Sustainable Enterprises

In terms of the global economy and where future opportunities lie, Shah was unequivocal in his position that addressing climate change was the one major factor that all industries should be restructuring their focus towards. This, he said, held the potential to truly reinvigorate and realign the global economic landscape.

“Climate change has impacted our globe for quite some time, and it is estimated that by 2030 the temperature on earth will increase by 1.5 degrees. Now this doesn’t sound like much but from a global context when you speak of 1.5 degree change that apparently is rather significant.

“With the use of renewable energy increasing around the world, the power that the Middle East has today because of the supply of fossil fuels will diminish. Just imagine the Sahara and Africa, they may end up being the world’s premier supplier of energy through the use of renewable solar.”

Sustainability is also something Shah looks at as critical in terms of the workplace and organisational building. This is particular pertinent in terms of Sri Lanka and its workforce. As Shah bluntly points out, there are “too many people in agriculture”.

“27% of our population is in agriculture, and they contribute only about 7% to GDP. You can straightaway see the disparity and that there is a lot of poverty in the agriculture sector. And whatever you do you can’t bump up agriculture’s contribution to GDP beyond maybe about 10%, that’s about the max you can get.

“So you still can’t have 27% of the population contributing only 10% to GDP, you need to cut that down. You need to bring that down to possibly 15% or even 12% of our population. But they need to be accommodated in some kind of work, some kind of productive and sustainable work. And for this we need to create investment in this country.”

Investing in Sri Lanka

According to Shah, if there is just one thing that the country needs to focus on going forward it’s to raise exports to at least 100% of imports.

“Unless we do this, we will constantly hit forex challenges if we don’t change this balance.

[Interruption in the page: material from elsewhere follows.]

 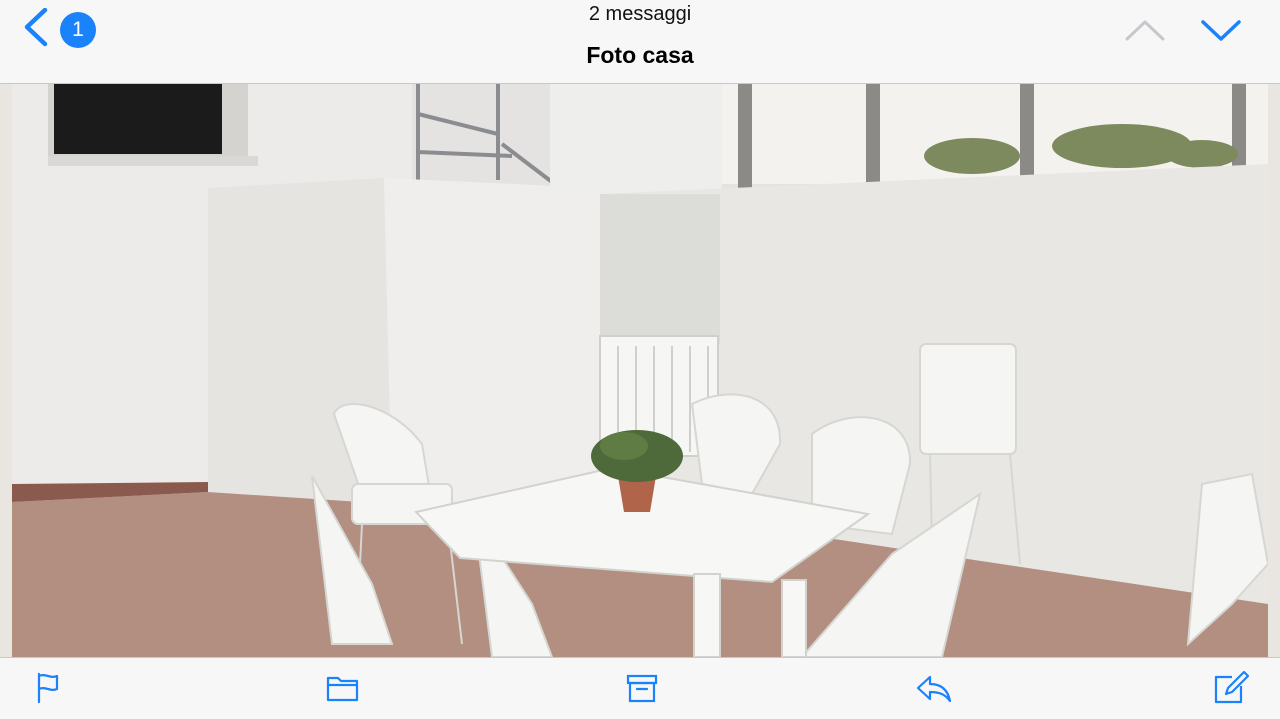 I want to click on folder-icon, so click(x=342, y=689).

We’ve gone through the cycle a number of times and we will repeat it in the future if we don’t change the import/export balance in our country.”

For this to happen however, the private sector needs to compete at a very different level, says Shah.

“In the past – and I’m not very popular when I say this but this is the reality – the success in the private sector has been because of protection. Protection in this form is defined as high import tariffs, and preventing foreign investment into our economy. This is how we have defined protection in the past, and if we continue to define protection in this form we will not be able to compete in the global markets.”

Indeed, Shah wants to redefine protection. Drawing on examples of the successes on some of the world’s largest organisations such Apple, Google and Amazon, all of which were able to flourish in completely free market economies, Shah believes protectionism needs to be redefined as sustainability.

“They survived because they were competitive, productive and aggressive, and because they were creative and innovative businesses. We need to define protection as sustainability, if not we will not be sufficiently geared to meet the competitive challenges ahead.”

Alongside this, if Sri Lanka is then able to capitalise on shifting power dynamics in the global economy from the West to Asia, Shah believes that will prove the necessary launching pad for Sri Lanka’s economy.

“We are now seeing a shift in economic power from the West to Asia and Africa. With the use of renewable energy enhancing around the world, the power that the Middle East has today because of the supply of fossil fuels will diminish. Just imagine the Sahara and Africa, they may end up being the world’s premier supplier of energy through the use of renewable solar.

“Also, the shift off economic power from the West into Asia will be driven by fundamentally two countries, in India and China. Go back a few years and think of the advantages that Hong Kong and Singapore had being in very close proximity to two large trading blocs; Hong Kong to China and Singapore to ASEAN. Now Sri Lanka being in such close proximity to India, this is an opportunity that we should not lose.”